--- Extracted information ---

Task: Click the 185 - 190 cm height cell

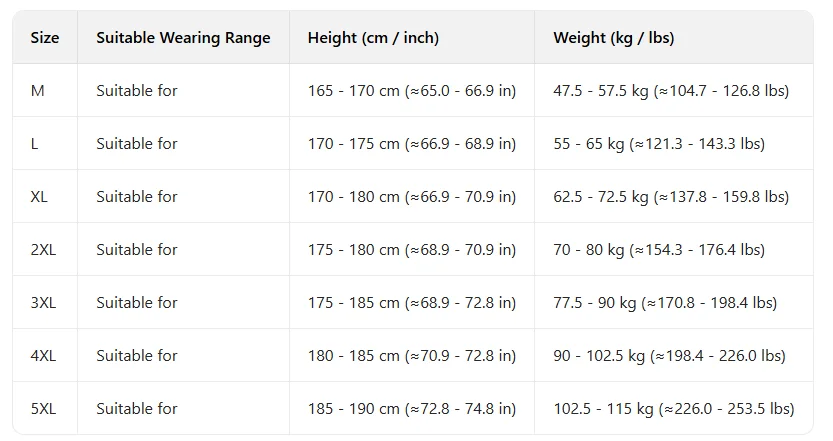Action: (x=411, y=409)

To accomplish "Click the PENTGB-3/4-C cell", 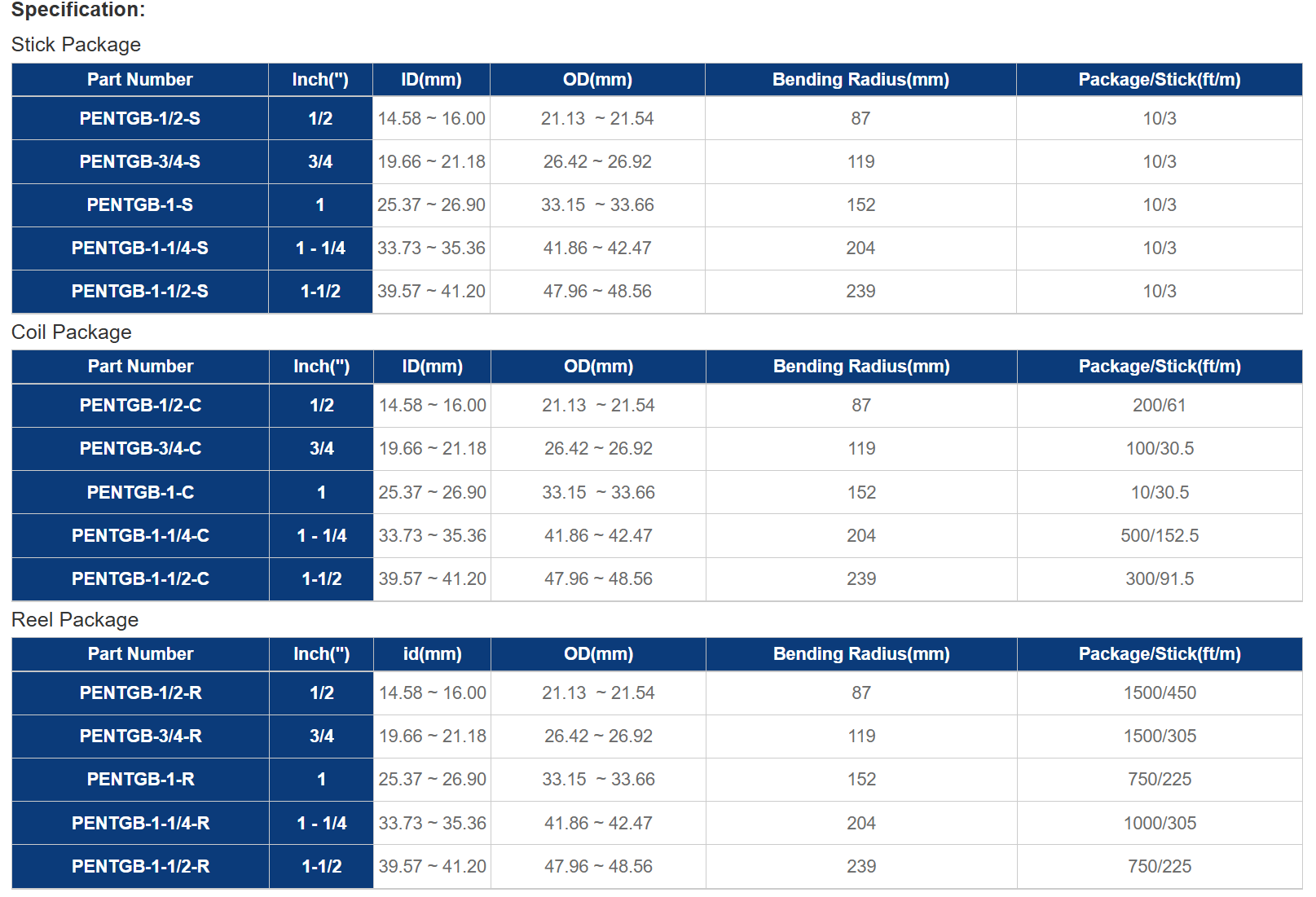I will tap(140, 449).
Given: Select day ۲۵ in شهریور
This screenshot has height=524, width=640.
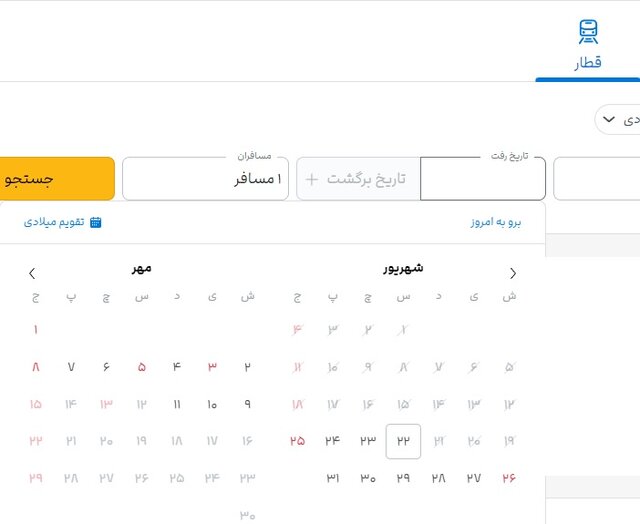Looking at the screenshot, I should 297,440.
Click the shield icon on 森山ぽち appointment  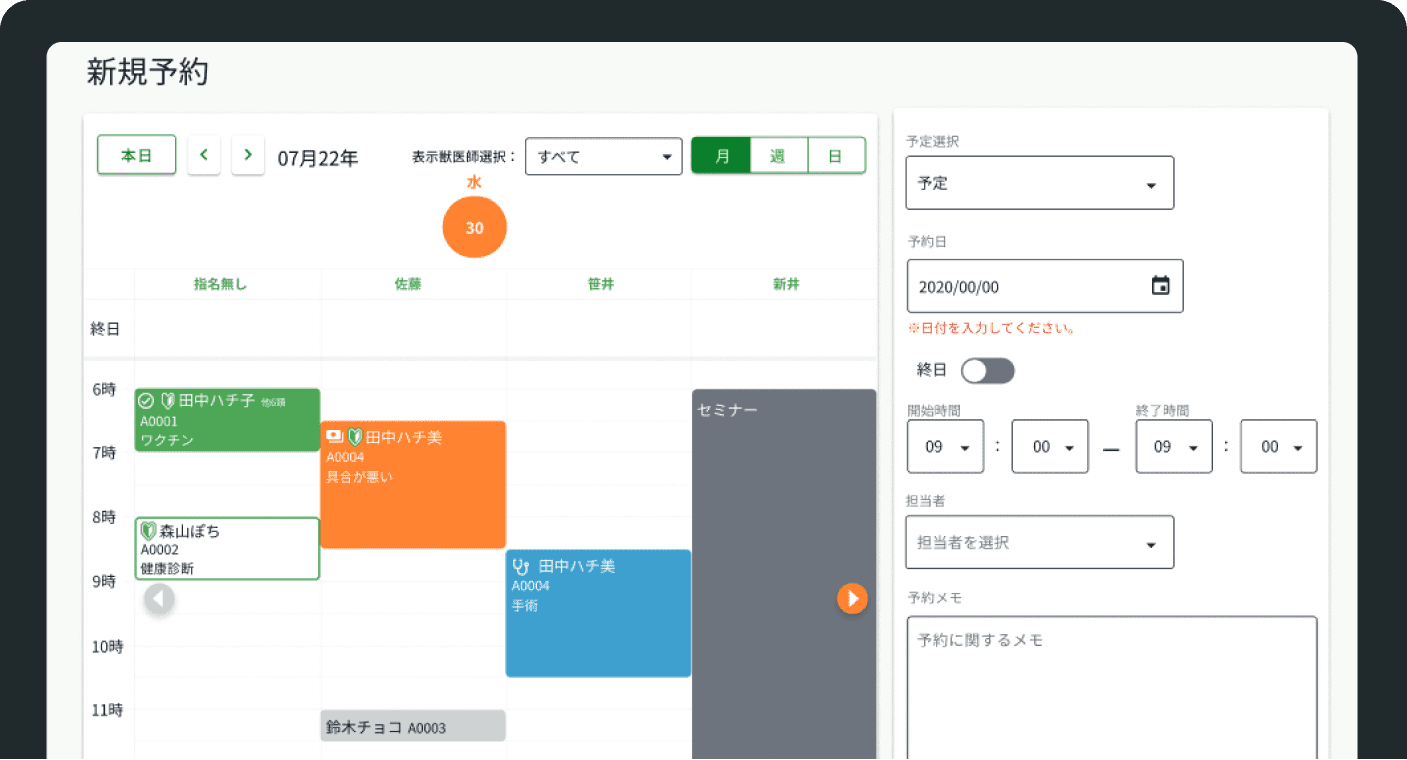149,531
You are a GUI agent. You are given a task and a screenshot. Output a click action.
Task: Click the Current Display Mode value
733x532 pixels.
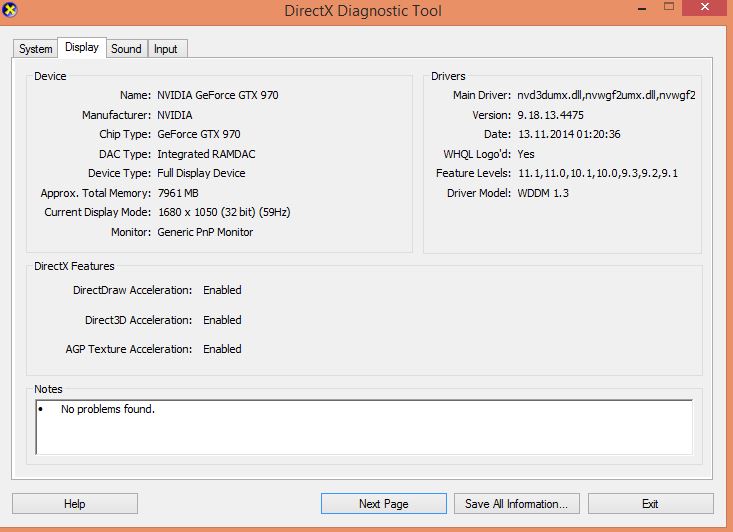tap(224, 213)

---

_Problem statement_
Please retype the lines from the one containing "You are a GUI" through the last line of the records above, exactly as written, and leave out any pictures.

_Answer area_
You are a GUI agent. You are given a task and a screenshot. Output a click action.
Task: Click the Current Display Mode value
733x532 pixels.
tap(224, 213)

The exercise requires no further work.